> [Direction] Retype every line of the material below word for word, leaving nothing out.

>> BEGIN Provided data

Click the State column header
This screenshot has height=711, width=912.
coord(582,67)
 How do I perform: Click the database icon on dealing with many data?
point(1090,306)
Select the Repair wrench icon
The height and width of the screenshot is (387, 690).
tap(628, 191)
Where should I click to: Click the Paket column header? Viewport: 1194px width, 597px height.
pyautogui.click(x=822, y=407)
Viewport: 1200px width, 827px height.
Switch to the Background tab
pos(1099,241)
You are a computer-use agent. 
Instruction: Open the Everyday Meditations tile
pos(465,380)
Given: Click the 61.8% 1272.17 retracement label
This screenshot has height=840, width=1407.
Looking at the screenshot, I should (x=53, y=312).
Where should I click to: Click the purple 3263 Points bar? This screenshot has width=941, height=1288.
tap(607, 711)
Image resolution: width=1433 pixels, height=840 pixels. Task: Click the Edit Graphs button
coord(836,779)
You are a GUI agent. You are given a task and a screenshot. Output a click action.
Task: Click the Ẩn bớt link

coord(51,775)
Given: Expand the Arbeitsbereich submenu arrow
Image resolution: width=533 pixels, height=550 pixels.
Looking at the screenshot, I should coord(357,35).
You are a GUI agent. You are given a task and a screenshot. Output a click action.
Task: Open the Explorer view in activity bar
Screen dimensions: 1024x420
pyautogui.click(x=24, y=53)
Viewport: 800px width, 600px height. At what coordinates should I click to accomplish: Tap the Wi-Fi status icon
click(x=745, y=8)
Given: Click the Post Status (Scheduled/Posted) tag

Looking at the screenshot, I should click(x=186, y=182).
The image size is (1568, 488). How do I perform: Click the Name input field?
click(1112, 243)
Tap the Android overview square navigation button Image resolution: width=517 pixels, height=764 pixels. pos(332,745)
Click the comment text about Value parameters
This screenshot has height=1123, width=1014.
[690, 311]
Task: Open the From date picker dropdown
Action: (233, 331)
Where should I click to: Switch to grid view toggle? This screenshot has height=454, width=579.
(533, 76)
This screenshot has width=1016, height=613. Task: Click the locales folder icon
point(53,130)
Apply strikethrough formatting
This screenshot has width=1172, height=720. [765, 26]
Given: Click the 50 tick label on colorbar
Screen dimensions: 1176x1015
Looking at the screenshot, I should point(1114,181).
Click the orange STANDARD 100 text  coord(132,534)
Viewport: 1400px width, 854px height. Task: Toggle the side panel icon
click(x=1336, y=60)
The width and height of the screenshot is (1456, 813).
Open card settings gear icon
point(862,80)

>> END Provided data

> [Exercise solution]
Click the State column header
This screenshot has height=711, width=912.
coord(582,67)
 How do I perform: Click the database icon on dealing with many data?
point(1090,306)
Select the Repair wrench icon
The height and width of the screenshot is (387, 690).
tap(628, 191)
Where should I click to: Click the Paket column header? Viewport: 1194px width, 597px height.
pyautogui.click(x=822, y=407)
Viewport: 1200px width, 827px height.
Switch to the Background tab
pos(1099,241)
You are a computer-use agent. 
Instruction: Open the Everyday Meditations tile
pos(465,380)
Given: Click the 61.8% 1272.17 retracement label
This screenshot has height=840, width=1407.
Looking at the screenshot, I should (x=53, y=312).
Where should I click to: Click the purple 3263 Points bar? This screenshot has width=941, height=1288.
tap(607, 711)
Image resolution: width=1433 pixels, height=840 pixels. Task: Click the Edit Graphs button
coord(836,779)
You are a GUI agent. You are given a task and a screenshot. Output a click action.
Task: Click the Ẩn bớt link

coord(51,775)
Given: Expand the Arbeitsbereich submenu arrow
Image resolution: width=533 pixels, height=550 pixels.
Looking at the screenshot, I should coord(357,35).
You are a GUI agent. You are given a task and a screenshot. Output a click action.
Task: Open the Explorer view in activity bar
Screen dimensions: 1024x420
pyautogui.click(x=24, y=53)
Viewport: 800px width, 600px height. At what coordinates should I click to accomplish: Tap the Wi-Fi status icon
click(x=745, y=8)
Given: Click the Post Status (Scheduled/Posted) tag

Looking at the screenshot, I should click(x=186, y=182).
The image size is (1568, 488). How do I perform: Click the Name input field?
click(1112, 243)
Tap the Android overview square navigation button Image resolution: width=517 pixels, height=764 pixels. pos(332,745)
Click the comment text about Value parameters
This screenshot has height=1123, width=1014.
[690, 311]
Task: Open the From date picker dropdown
Action: (233, 331)
Where should I click to: Switch to grid view toggle? This screenshot has height=454, width=579.
(533, 76)
This screenshot has width=1016, height=613. Task: Click the locales folder icon
point(53,130)
Apply strikethrough formatting
This screenshot has width=1172, height=720. [765, 26]
Given: Click the 50 tick label on colorbar
Screen dimensions: 1176x1015
Looking at the screenshot, I should point(1114,181).
Click the orange STANDARD 100 text  coord(132,534)
Viewport: 1400px width, 854px height. Task: Toggle the side panel icon
click(x=1336, y=60)
The width and height of the screenshot is (1456, 813).
Open card settings gear icon
point(862,80)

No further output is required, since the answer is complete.